John Shelby Spong, 90, died in his sleep in North Carolina, St. Paul’s Episcopal Church in Morris Plains, New Jersey, announced.

Among his more infamous statements was that “Christianity must change or die” turned out to be prophetically true. Under his leadership as the episcopal bishop of Newark from June 1976 until his retirement in 2000, he began a reign of terror against orthodoxy that included first ordaining a known homosexual to the priesthood, (a man who later died of AIDS), penning a Koinonia Statement in support of homosexuals and writing 12 theses that totally rubbished the Christian faith. Here are some samples:

On God. “Understanding God in theistic categories as “a being, supernatural in power, dwelling somewhere external to the world and capable of invading the world with miraculous power” is no longer believable.
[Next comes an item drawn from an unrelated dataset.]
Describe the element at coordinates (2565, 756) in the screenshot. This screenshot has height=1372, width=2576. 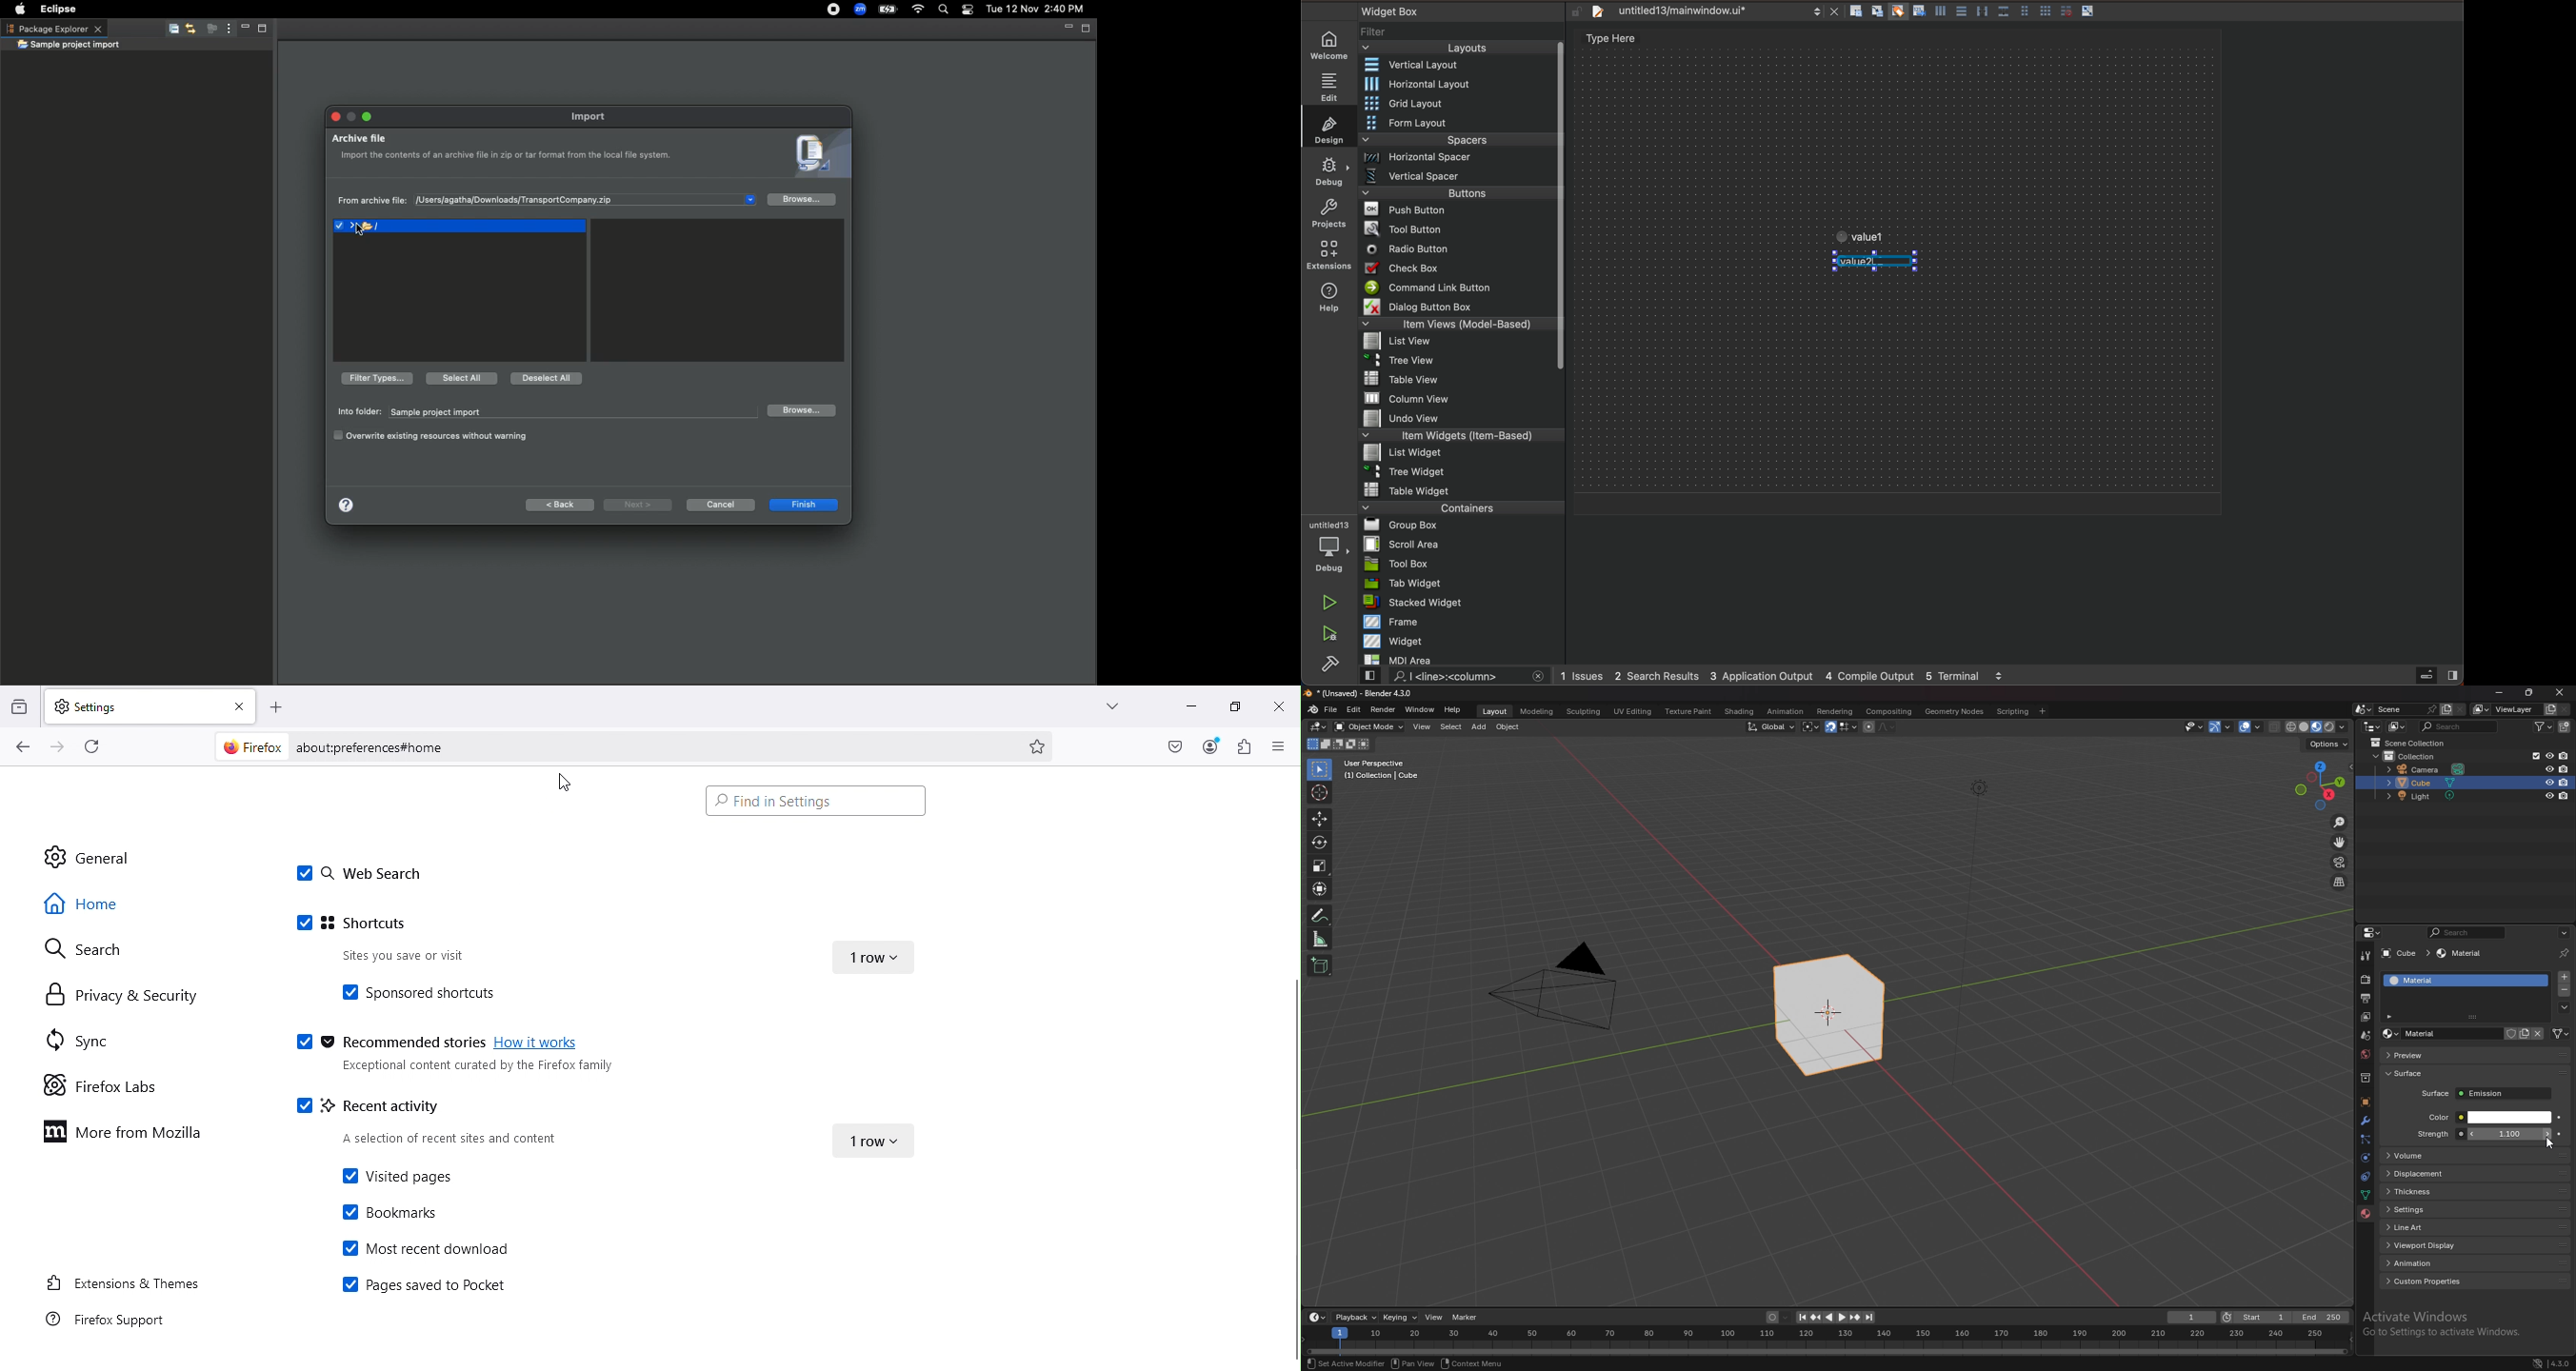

Most God talk in liturgy and conversation has thus become meaningless.”

On Jesus — the Christ. “If God can no longer be thought of in theistic terms, then conceiving of Jesus as “the incarnation of the theistic deity” has also become a bankrupt concept.

Atonement Theology. “Atonement theology, especially in its most bizarre “substitutionary” form, presents us with a God who is barbaric, a Jesus who is a victim and it turns human beings into little more than guilt-filled creatures. The phrase “Jesus died for my sins” is not just dangerous, it is absurd.”

He called “Original Sin” pre-Darwinian mythology and post-Darwinian nonsense.

Bishop Spong would later slam the literalist view of Scripture held by Billy Graham, saying in 2000, “If Christianity is to survive … it will have to evolve radically beyond the images employed by Billy Graham.”

Many considered him a Unitarian in the last years of his life.

His shrill revisionism, his bullying of orthodox bishops cowed the House of Bishops from ever bringing up charges of heresy against him. One mild rebuke for ordaining a known homosexual to the priesthood brought this response from Bishop William Frey, dean of Trinity School for Ministry, characterizing the bishops’ action as a mild reprimand. “Some have said this is a gun pointed at the head of Spong,” he said. “But it’s really a water pistol.”